Pour la première fois, je prenais la peine de détailler ma sauveuse. En apparence, elle ne paraissait pas bien menaçante, elle était petite et frêle. Si bien que j'étais incapable de lui donner un âge. Je pouvais seulement déduire qu'elle était sans doute plus leste et plus robuste qu'elle en avait l'air pour avoir survécu toute seule dans la steppe gelée. Le froid ne l'avait pourtant pas épargnée. Ses mains étaient couvertes d'engelures. Son visage était hâlé, brûlé par ce vent salé qui hante ces recoins maudits de la Patagonie. La combinaison qu'elle portait semblait aussi fatiguée et délavée par les intempéries que mes propres affaires. Et ses cheveux sombres, ramenés en queue de cheval, étaient poisseux et ébouriffés, probablement comme les miens. Effectivement, elle ressemblait plus à une fugitive qu'à une jeune recrue de la Milice. Et cette idée me plaisait beaucoup.

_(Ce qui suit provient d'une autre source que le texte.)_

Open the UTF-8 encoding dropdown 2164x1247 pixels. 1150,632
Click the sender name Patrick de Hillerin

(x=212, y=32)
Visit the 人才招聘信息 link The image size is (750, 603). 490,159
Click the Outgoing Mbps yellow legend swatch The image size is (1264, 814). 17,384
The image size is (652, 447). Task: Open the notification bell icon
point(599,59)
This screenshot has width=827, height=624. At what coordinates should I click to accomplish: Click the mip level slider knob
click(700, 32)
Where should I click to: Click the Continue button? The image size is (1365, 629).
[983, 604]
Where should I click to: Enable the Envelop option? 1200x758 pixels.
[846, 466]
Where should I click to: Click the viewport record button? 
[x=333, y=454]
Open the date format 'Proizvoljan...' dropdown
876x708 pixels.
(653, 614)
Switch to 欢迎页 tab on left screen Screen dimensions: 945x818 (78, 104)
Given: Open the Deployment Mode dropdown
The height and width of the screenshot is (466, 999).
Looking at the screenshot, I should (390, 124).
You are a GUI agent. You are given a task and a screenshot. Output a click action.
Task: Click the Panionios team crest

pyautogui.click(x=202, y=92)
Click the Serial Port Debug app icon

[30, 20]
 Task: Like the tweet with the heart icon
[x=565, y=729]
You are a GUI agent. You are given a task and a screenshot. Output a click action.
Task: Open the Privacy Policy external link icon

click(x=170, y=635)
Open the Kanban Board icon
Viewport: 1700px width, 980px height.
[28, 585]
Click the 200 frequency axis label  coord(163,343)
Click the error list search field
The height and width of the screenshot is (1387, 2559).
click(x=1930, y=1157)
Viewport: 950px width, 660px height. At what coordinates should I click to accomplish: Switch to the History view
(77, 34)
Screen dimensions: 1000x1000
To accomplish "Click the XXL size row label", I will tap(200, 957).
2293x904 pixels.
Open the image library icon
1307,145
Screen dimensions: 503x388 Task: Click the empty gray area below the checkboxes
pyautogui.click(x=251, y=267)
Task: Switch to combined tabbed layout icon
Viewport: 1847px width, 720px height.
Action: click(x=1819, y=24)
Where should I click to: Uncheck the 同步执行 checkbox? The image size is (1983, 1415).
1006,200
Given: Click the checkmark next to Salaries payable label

Cory n'avait nulle part où aller et le Styrr lui paraissait un asile inespéré. Elle était frigorifiée et son organisme ne tiendrait pas éternellement face aux éléments déchainés. Ses vêtements élimés et sa veste de fourrure rapiécée, n'offraient pas une protection suffisante contre les quarantièmes hurlants et les cinquantièmes rugissants. La jeune femme n'était pas non plus immunisée contre les maladies opportunes. Et j'éprouvais un frisson en imaginant le pire. Elle le savait comme moi. Ainsi, elle voulait rester à mes côtés et elle me promit, en échange, de m'apprendre les rudiments de la chasse et les bases de la survie en milieu sauvage. Seuls, nous étions condamnés, faire route ensemble nous sembla la meilleure des perspectives. Et cet accord marqua le début de notre cheminement commun. Bien sûr, le chemin que nous nous apprêtions à emprunter était pavé de noirceur. C'était une ascension vers les ténèbres. Nous ne le savions pas encore, pourtant, ce quelque chose résonnait au plus profond de nous. Comme un fragment de ce qui allait advenir.
Ploc, ploc, ploc !
Rouge,
Jusqu'à la dernière goutte,
J'ai savouré sa chute.
Et la théière s'est tue.
Régalez-vous ! tendres agneaux ! Profitez du jour dit ! Arrive le matin où le fond de l'air est cru. Où le fond de votre verre est vide. Et le soupir s'empare de vous ! Puis, plus rien. Le verre qui déborde. Le sang qui ruisselle.
Agneau, mon a-nnemi, n'attend pas ! L'heure est avide et le jour sans repos.